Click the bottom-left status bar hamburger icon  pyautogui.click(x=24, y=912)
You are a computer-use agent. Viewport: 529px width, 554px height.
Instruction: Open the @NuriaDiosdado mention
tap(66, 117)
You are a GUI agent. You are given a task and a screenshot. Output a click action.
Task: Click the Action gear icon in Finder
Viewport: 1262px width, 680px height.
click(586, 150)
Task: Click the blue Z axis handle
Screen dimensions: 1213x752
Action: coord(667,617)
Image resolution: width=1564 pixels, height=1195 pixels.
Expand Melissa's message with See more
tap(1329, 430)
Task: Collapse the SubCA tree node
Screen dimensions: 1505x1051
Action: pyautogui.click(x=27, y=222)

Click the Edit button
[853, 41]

================================

Task prompt
Set down the material above again, word for word.

Problem solution
Click the bottom-left status bar hamburger icon  pyautogui.click(x=24, y=912)
You are a computer-use agent. Viewport: 529px width, 554px height.
Instruction: Open the @NuriaDiosdado mention
tap(66, 117)
You are a GUI agent. You are given a task and a screenshot. Output a click action.
Task: Click the Action gear icon in Finder
Viewport: 1262px width, 680px height.
click(586, 150)
Task: Click the blue Z axis handle
Screen dimensions: 1213x752
Action: coord(667,617)
Image resolution: width=1564 pixels, height=1195 pixels.
Expand Melissa's message with See more
tap(1329, 430)
Task: Collapse the SubCA tree node
Screen dimensions: 1505x1051
Action: pyautogui.click(x=27, y=222)

Click the Edit button
[853, 41]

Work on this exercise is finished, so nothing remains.